Many training resources mention the concept of calculated clearance with personal fall-arrest (PFA) systems. Calculated clearance is the minimum height at which a PFA system will be effective to stop a fall before a worker hits the ground, an obstruction or a lower level.
A PFA system typically consists of a lifeline attached to an anchor point with one end of a rope-grab lanyard connected to the lifeline and the other end connected to a D-ring on the back of a body harness worn by a worker.
A PFA system rigged in fall-restraint mode—adjusted so a worker cannot reach a roof edge—provides the most protection. However, a PFA system that allows worker movement beyond a roof edge operates in fall-arrest mode in the event a worker falls off a roof. This is where calculated clearance comes into play.

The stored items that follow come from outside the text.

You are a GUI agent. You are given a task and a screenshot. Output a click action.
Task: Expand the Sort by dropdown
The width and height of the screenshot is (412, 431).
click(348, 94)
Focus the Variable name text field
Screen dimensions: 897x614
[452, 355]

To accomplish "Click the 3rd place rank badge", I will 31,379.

Determining calculated clearance for each worker protected by a PFA system is critical for preventing worker injuries. Several components, including free-fall distance, deceleration distance, lifeline and harness elongation, and a safety factor must be considered to determine calculated clearance
Occupational Safety and Health Administration (OSHA) rules regarding PFA system use require that free fall—the act of falling before a PFA system begins to apply force to stop the fall-be limited to 6 feet. Minimizing free-fall distance helps reduce impact forces on a worker.

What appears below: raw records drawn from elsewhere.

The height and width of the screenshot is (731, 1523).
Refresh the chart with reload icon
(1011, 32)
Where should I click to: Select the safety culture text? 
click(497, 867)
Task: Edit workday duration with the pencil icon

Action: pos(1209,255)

You also must consider a PFA system's deceleration device, usually a rip-stitch lanyard, which slows the rate of fall and minimizes the impact forces on the worker as the fall is arrested. According to OSHA, a shock-absorbing lanyard must stop a fall within 3 1/2 feet or less.
Additionally, under a fallen worker's impact load, a lifeline will stretch and a harness will be repositioned on the worker at a height higher than the measured height on the worker when no load was present. This amount generally can be assumed to be 1 foot or less.
It also is important to consider anchor point location when determining free-fall distance. The higher the placement of the anchor in relation to the worker's D-ring on his or her harness and the shorter the lanyard, the less the free-fall distance is.
Roofing workers who use PFA systems that employ a rope-grab on the lifeline often position the rope-grab with a large amount of slack or loose lifeline between the worker's position and the anchor point. This allows for easier movement around a roof but potentially can increase free-fall distance and impact forces on a worker's body when a fall is arrested.
For example, if a roofing worker sets his or her rope-grab 25 feet down the lifeline from the anchor point and moves to a roof edge that is only 15 feet from the anchor point, the free-fall distance experienced will increase 10 feet—the 25 feet of lifeline distance minus the 15 feet of distance from the roof edge to the anchor.
To determine calculated clearance, add to the free-fall distance—including the height of the worker above the working surface (measured at the D-ring)—the maximum 3 1/2 feet of lanyard deceleration distance, harness and lifeline elongation of 1 foot, and 1 to 2 feet of additional height as a safety factor (see figure).
If your workers use PFA systems, ensure they rig and maintain the systems so the distance from the working level on the roof to the ground or any lower level always is greater than the calculated clearance.
Harry Dietz is NRCA's director of risk management.